La méthode tient en quatre réflexes : cibler chaque lettre sur l'offre, remplacer chaque formule creuse par un fait, tenir sur une page, et relire à froid. C'est simple à dire, plus long à faire quand tu enchaînes les candidatures.

C'est exactement le rôle de candidat.app : à partir de ton parcours et de l'offre visée, l'outil génère une lettre de motivation adaptée à chaque poste, calibrée aux codes suisses, sans formules passe-partout ni fautes, et sans rien inventer sur ton profil. Tu gardes le contrôle du texte, tu économises le temps de rédaction et de relecture.

En résumé

Les erreurs qui coulent une lettre de motivation sont connues et évitables. La plus grave reste la lettre générique, envoyée sans personnalisation. Viennent ensuite les formules creuses sans preuve, le ton trop rhétorique importé de France, la longueur excessive au-delà d'une page, les fautes d'orthographe (nom de l'entreprise en tête), et la fin passive. Le fil conducteur : le recruteur suisse valorise la sobriété, la précision et la clarté. Une lettre courte, ciblée et sans faute vaut mille formules impressionnantes mais vides.

FAQ

Faut-il vraiment écrire une lettre de motivation différente pour chaque offre ?

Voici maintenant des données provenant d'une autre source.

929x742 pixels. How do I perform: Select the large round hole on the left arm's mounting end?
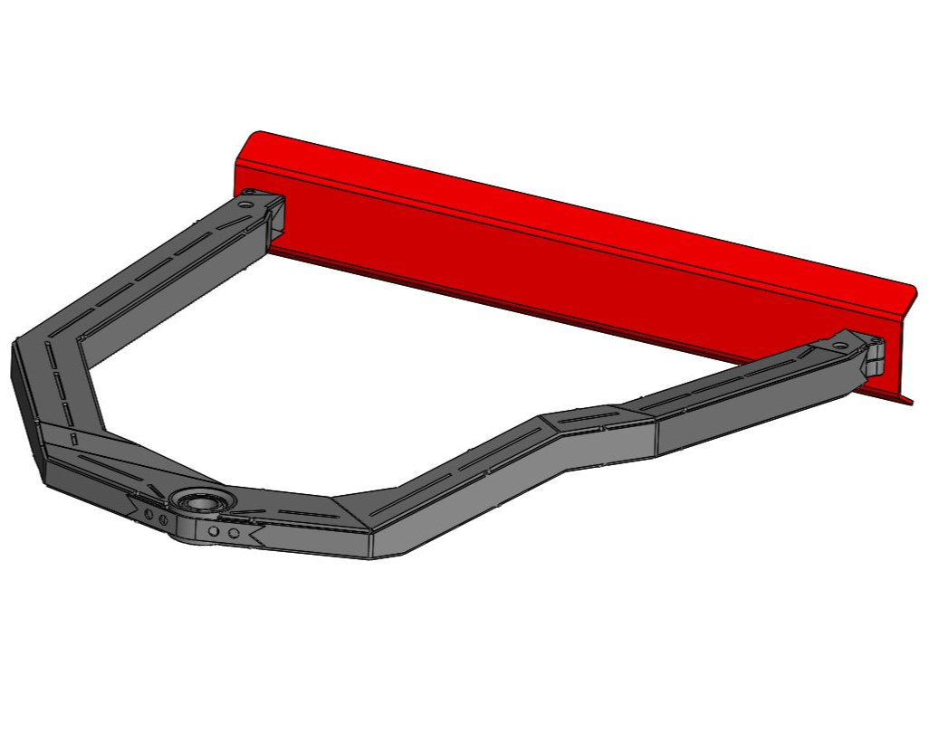click(x=244, y=205)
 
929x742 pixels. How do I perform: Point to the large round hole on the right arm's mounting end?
click(x=840, y=346)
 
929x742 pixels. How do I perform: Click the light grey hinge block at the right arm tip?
click(x=876, y=356)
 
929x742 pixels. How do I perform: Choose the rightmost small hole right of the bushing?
click(x=234, y=534)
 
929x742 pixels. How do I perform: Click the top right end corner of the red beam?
click(x=912, y=292)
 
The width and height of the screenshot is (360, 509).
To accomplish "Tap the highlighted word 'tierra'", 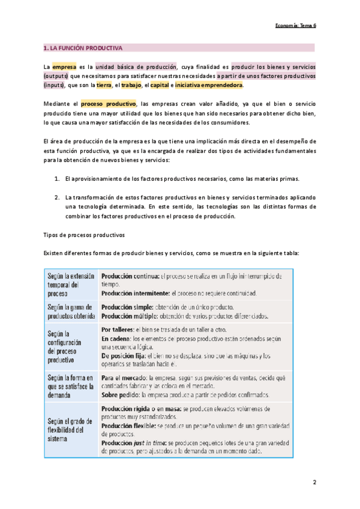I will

Oui. Une lettre générique est l'erreur la plus pénalisante. Tu peux garder une structure de base, mais l'accroche, les exemples et le lien avec l'entreprise doivent être adaptés à chaque poste. C'est ce qui fait la différence au premier tri.

Quelle longueur pour ne pas se tromper ?

Une page A4 maximum, c'est la norme suisse. Trois à quatre paragraphes bien construits suffisent. Une lettre plus longue dilue le message et risque de ne pas être lue jusqu'au bout.

Une faute d'orthographe est-elle vraiment éliminatoire ?

Elle peut l'être, surtout quand plusieurs candidatures se valent. En Suisse romande, la maîtrise de la langue est un marqueur de sérieux. Relis à froid, fais relire, et vérifie en priorité le nom de l'entreprise et du destinataire.

Comment terminer une lettre de motivation ?

Par une formule de politesse sobre et classique, précédée d'une phrase active plutôt que passive. Évite « je reste à votre disposition » et préfère une proposition d'entretien claire.

La lettre de motivation sert-elle encore à quelque chose ?

Oui. Plus de la moitié des recruteurs déclarent qu'elle influence leur décision. Le CV est lu très vite ; une bonne lettre, courte et ciblée, est justement l'occasion de retenir l'attention et de montrer ta motivation réelle.